- [RECORDS FOR THE TASK]
━━━━━━━━━━━━━━━━

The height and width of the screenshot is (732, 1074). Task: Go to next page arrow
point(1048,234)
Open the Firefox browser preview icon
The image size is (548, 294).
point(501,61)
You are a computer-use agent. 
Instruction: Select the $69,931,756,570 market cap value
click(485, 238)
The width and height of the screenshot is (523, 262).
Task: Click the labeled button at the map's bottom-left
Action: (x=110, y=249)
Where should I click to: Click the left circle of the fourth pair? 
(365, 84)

━━━━━━━━━━━━━━━━

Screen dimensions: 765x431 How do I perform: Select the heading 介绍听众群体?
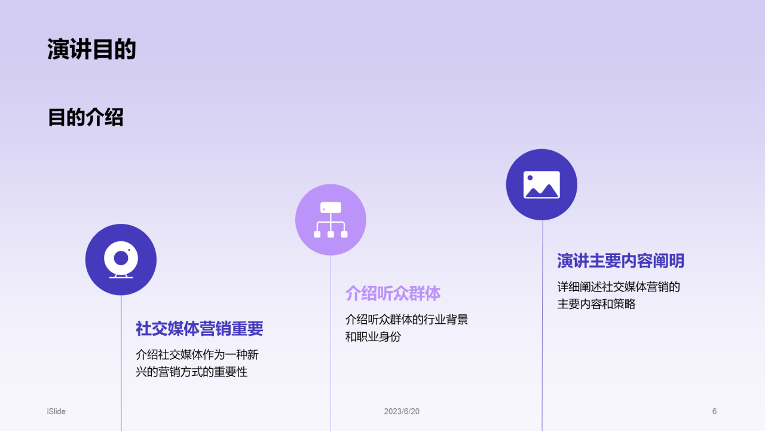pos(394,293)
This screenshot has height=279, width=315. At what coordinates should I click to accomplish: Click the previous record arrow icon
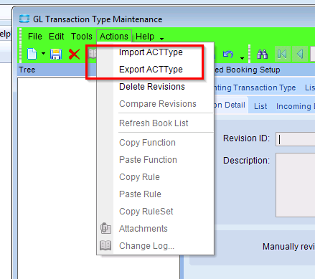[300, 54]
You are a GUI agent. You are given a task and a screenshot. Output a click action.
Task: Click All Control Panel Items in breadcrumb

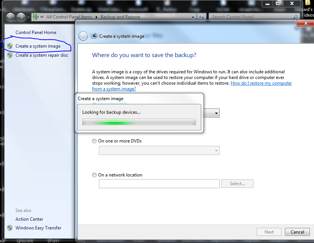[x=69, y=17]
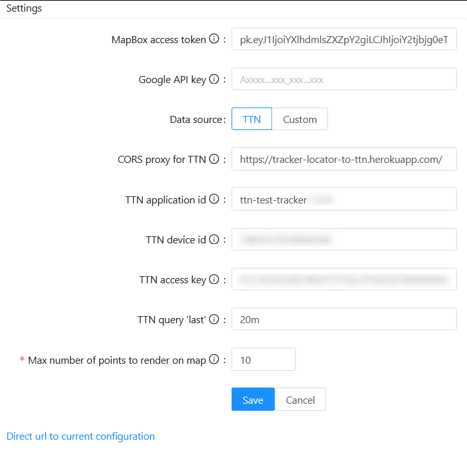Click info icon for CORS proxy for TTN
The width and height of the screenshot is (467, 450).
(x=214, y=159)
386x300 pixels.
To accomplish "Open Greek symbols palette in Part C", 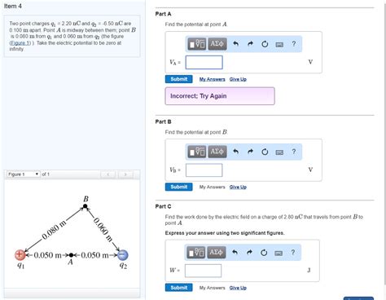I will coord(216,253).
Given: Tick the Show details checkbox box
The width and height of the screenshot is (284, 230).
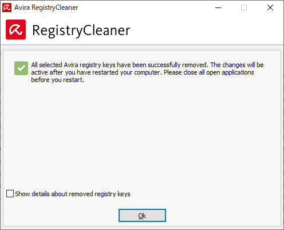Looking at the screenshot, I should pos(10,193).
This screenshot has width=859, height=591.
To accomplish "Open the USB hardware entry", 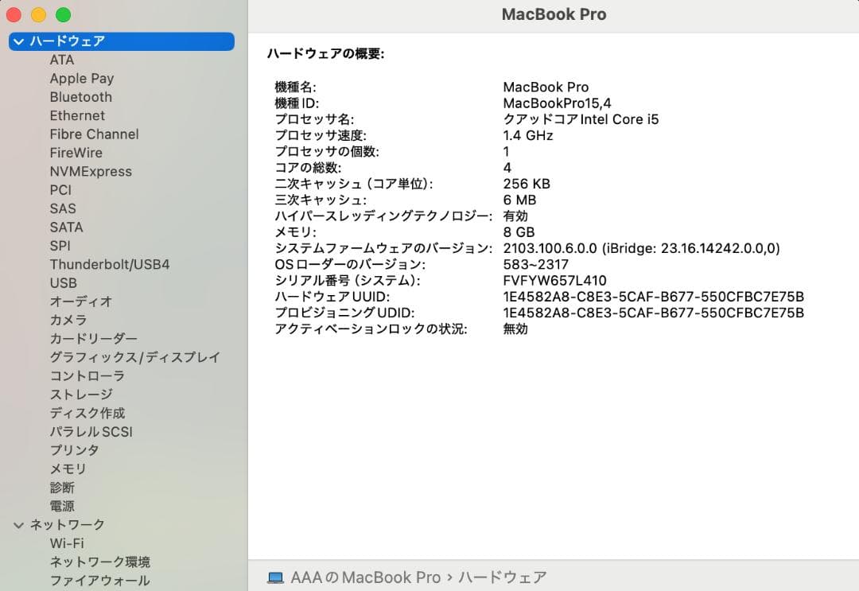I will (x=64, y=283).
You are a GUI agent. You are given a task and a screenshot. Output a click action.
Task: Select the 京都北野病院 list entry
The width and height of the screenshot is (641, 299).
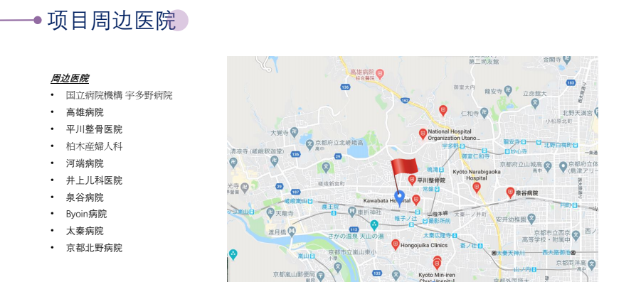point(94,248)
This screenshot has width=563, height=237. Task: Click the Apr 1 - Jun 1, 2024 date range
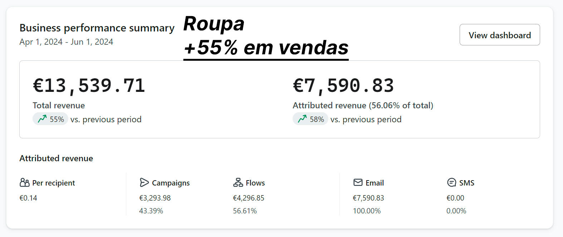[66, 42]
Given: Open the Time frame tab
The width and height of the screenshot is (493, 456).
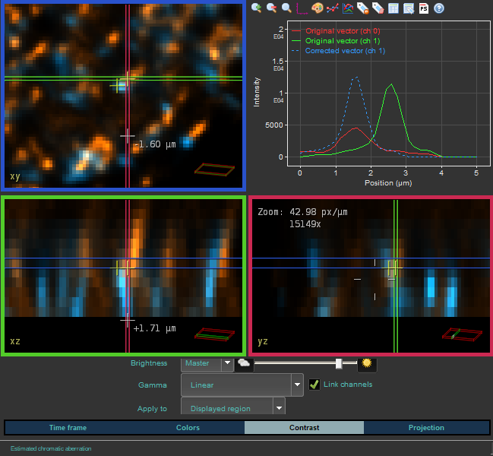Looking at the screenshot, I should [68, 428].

━━━━━━━━━━━━━━━━

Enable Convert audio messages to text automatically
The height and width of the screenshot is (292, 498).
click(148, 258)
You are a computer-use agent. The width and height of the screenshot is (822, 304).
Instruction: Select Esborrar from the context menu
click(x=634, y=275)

━━━━━━━━━━━━━━━━

- [TRY IT]
Tally the lines of the records holding the word "agent", then state only the tally.

- [EXERCISE ANSWER]
4